Skrzydlaci napastnicy zagrażają pisklętom
Troskliwy samiec – czego między godzinami 12. a 21. nie widzieliśmy, ale się domyślamy, widząc dżdżownice w dziobie samicy - co kilka godzin przynosi jedzenie w wolu. Wypluwa zeń zawartość i odlatuje na pobliskie albo dalsze łąki i podmokłe tereny przybrzeżne. - Bocian nie jest wybredny, jest polifagiem, czyli zjada wszystkie zwierzęta, które mu się pod dziób nawiną i nie zdążą umknąć – przypomina ornitolog UW-M. Pisklęta na razie są jak puchate kulki z krótką szyją i nóżkami jak u kurczaków. Zaczną rosnąć szybko, mając w menu: dżdżownice, pijawki, drobne owady, rybki, małe bezkręgowce. Samica jest czujna, opiekując się maluchami: wrony, kruki, sroki, bieliki też nie śpią.
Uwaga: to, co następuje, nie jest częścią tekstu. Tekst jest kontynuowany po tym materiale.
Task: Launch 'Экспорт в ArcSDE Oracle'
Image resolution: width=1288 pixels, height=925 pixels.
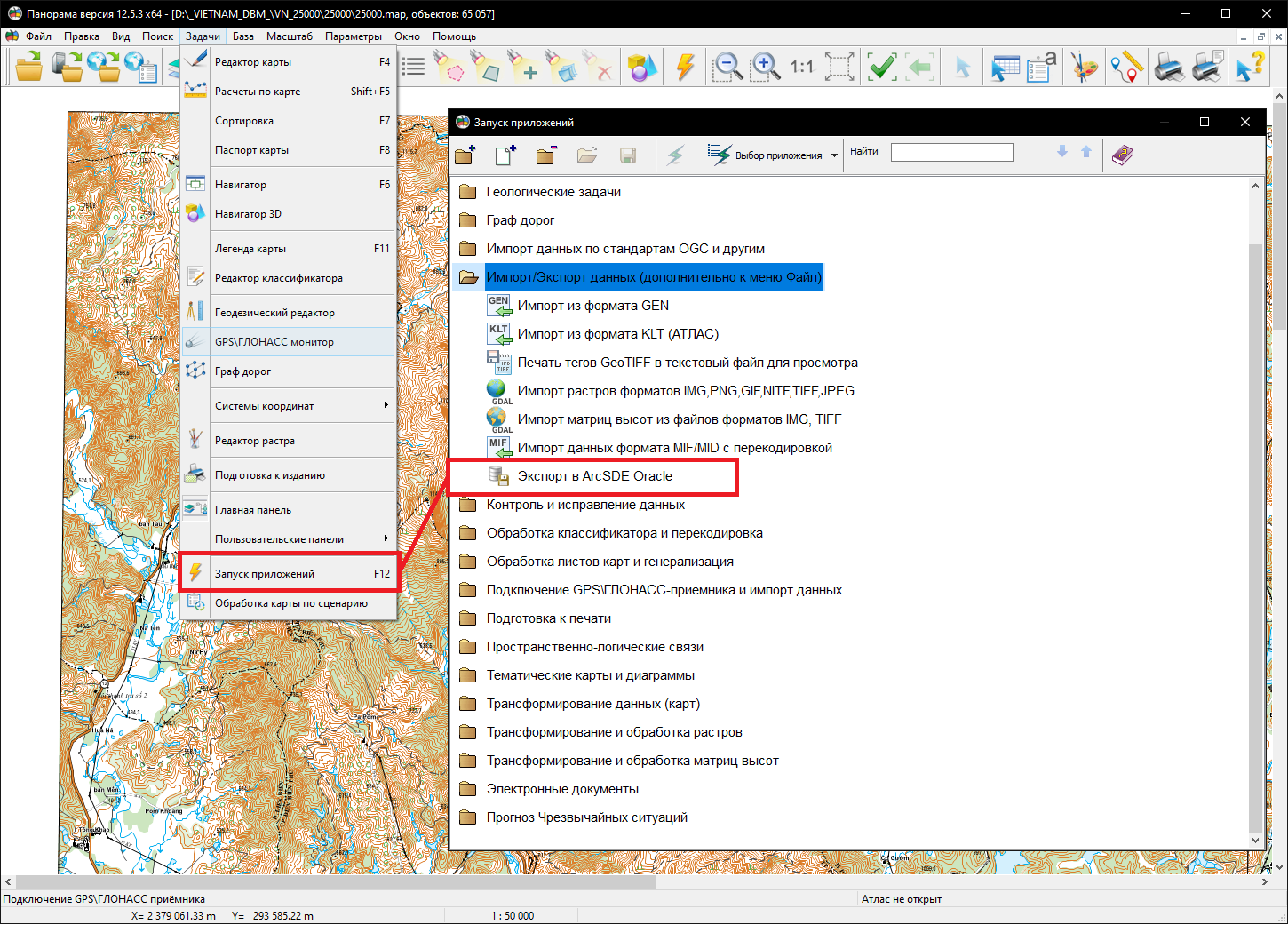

Samicę oglądamy stojącą lub siedzącą z profilu, albo lekko z góry, gdy skrzydłami jak płaszczem / parasolem okrywa pod sobą pociechy. Możemy domyślać się, że ma na brzuchu plamę lęgową bez piór, do której przytulą się maleństwa. Ciało bocianicy jest o kilka stopni cieplejsze od ciał widzów. Do tej pory gniazdo celebrytów Doliny Narwi ma ponad 466 tysięcy oglądających z Polski, prawie 20 tysięcy z Niemiec, blisko 12 tysięcy z USA, ponad 5 500 z Rosji i tysiące z wielu krajów Ziemi.